Now if the nation be merely that group presided over by the state, it may be legitimately claimed that there is an entity, the State, that embodies The Nation. This is implied in claims about national ideals, value, character and so forth. Isn’t there some kind of ‘general will’, some kind of ‘national will’ if you prefer, that the government is representing? I for one don’t think that any such entity exists. I agree that there is a group of individuals, a very large group, which we refer to as Australia, or as the Australian nation, or the Australian people. Each of these individuals has their own free will, they have ideals, values, thoughts, emotions, relationships and so forth. There is no entity which is independent from these individuals, no national entity, that also exists to have feelings, ideals, thoughts, emotions, relationships and so forth. The reason we might speak of a national ideal of democracy is most certainly not because there is some metaphysical entity, a suprabeing or supraconsciousness which holds the ideal of democracy, but because the vast majority of Australians do hold democracy as an ideal. All it is then, as far as I can see is a statement about what the various individuals who live under the government think, and not even all those individuals, but rather a statistical generalization about them. The point is simply, the ‘nation’ is not anything apart from those individuals who happen to be in the group to which it refers, it has no life of its own, it is at most a mere statistical correlation. Those statistical correlations are contingent upon the individuals, not the other way around.

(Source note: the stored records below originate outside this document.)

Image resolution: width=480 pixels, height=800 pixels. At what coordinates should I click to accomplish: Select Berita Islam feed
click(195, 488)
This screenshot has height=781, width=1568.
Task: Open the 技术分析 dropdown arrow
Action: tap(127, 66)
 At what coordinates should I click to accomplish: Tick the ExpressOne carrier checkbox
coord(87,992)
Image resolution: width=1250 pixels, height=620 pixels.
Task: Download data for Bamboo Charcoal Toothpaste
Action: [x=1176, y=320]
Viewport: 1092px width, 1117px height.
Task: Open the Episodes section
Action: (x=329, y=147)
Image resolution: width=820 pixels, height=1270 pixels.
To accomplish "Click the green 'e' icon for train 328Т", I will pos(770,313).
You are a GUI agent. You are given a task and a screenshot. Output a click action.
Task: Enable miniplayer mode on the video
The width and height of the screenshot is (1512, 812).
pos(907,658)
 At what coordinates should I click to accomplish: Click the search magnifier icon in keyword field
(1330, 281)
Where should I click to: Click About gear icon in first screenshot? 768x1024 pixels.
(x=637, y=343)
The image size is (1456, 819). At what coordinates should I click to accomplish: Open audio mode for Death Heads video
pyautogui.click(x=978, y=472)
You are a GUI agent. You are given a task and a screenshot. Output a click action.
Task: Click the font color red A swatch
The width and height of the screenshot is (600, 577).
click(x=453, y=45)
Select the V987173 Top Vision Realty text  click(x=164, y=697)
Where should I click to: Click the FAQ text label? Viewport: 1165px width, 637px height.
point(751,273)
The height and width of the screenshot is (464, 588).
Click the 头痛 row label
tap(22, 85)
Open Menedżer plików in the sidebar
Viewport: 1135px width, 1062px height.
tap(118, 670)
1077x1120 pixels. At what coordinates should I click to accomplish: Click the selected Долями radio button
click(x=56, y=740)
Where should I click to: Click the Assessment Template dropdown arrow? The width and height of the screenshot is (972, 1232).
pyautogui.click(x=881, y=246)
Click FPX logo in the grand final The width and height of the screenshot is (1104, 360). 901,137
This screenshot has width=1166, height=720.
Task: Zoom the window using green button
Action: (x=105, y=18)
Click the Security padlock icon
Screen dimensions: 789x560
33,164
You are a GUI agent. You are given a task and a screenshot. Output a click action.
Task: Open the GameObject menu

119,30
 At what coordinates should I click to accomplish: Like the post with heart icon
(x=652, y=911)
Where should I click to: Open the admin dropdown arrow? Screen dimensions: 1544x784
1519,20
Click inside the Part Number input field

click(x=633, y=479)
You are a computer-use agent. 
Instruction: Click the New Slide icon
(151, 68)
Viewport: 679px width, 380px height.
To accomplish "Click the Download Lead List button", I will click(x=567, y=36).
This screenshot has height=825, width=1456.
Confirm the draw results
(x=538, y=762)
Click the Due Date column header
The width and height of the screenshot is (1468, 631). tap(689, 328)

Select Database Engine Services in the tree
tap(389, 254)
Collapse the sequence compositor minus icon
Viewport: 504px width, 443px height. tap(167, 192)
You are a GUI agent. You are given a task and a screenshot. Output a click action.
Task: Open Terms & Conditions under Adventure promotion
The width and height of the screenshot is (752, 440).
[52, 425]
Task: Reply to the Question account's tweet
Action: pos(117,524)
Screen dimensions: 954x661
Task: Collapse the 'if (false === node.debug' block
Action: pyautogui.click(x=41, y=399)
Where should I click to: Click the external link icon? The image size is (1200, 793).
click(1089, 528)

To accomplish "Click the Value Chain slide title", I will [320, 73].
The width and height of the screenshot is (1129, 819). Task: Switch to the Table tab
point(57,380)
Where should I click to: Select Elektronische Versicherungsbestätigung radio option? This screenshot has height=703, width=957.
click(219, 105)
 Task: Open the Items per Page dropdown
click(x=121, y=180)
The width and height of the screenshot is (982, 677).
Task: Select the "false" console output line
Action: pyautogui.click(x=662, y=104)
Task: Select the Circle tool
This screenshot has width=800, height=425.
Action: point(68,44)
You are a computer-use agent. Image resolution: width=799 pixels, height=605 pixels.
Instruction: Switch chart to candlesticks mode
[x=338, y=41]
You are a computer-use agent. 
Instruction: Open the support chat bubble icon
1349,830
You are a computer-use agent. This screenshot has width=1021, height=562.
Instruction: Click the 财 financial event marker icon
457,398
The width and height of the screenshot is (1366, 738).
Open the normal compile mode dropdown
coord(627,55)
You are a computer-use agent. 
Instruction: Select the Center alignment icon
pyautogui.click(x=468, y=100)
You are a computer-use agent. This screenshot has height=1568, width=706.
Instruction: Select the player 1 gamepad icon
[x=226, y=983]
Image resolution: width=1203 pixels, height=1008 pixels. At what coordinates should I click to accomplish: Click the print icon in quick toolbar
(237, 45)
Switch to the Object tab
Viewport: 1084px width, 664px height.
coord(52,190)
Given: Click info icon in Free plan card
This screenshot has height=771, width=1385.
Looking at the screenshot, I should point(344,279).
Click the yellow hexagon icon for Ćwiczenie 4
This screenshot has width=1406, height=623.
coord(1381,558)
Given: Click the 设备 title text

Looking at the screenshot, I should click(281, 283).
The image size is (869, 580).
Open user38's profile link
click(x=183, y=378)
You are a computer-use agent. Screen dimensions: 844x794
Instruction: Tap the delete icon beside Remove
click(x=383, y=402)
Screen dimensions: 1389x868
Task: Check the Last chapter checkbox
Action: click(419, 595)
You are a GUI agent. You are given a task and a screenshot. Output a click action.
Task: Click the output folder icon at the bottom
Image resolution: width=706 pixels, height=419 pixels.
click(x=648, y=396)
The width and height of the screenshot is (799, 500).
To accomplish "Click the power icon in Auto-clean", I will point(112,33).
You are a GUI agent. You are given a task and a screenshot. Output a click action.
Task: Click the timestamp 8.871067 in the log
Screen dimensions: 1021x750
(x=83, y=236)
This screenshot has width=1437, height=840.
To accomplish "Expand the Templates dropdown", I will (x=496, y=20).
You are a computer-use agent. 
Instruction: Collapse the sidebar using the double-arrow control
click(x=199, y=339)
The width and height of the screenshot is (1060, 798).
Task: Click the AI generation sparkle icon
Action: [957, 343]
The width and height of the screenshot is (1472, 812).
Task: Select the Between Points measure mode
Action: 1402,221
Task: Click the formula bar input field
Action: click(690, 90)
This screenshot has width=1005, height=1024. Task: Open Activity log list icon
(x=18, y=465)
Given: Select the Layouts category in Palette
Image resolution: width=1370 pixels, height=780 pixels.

Now, no doubt there are oddities in this regard, because while a nation is not metaphysically real, it is imagined to be real, and this exercises a significant influence over people’s behaviour. Many people think and act as though there is an Australian nation, and in a way this makes many of the generalizations about ‘Australia’ true on that account. What is does not do is make Australia real, merely a sociological illusion, which, if people began to act differently or were educated otherwise would evapourate as fast as morning dew.
Furthermore, generalizations are useful, but not binding, they do not contradict or negate the free will of individuals. There is nothing stopping people who happen to live under a government from changing their minds about something, from disagreeing with the ‘national values’, nobody is compelled forcibly to adopt them, though many people do because they are easily persuaded, irrational or simply convinced that they are serving something greater than themselves which does not exist. People have acted in ways that made generalizations about all sorts of imaginary groupings true, the Athenian City, the tribe of the Huns and the Master Race, but none of those things was anything real.

As for sovereignty well it’s an ambiguous word. Do you mean the source of power, as in the monarch is the sovereign? Or do you mean the more modern sense, that no nation may have its borders impinged upon?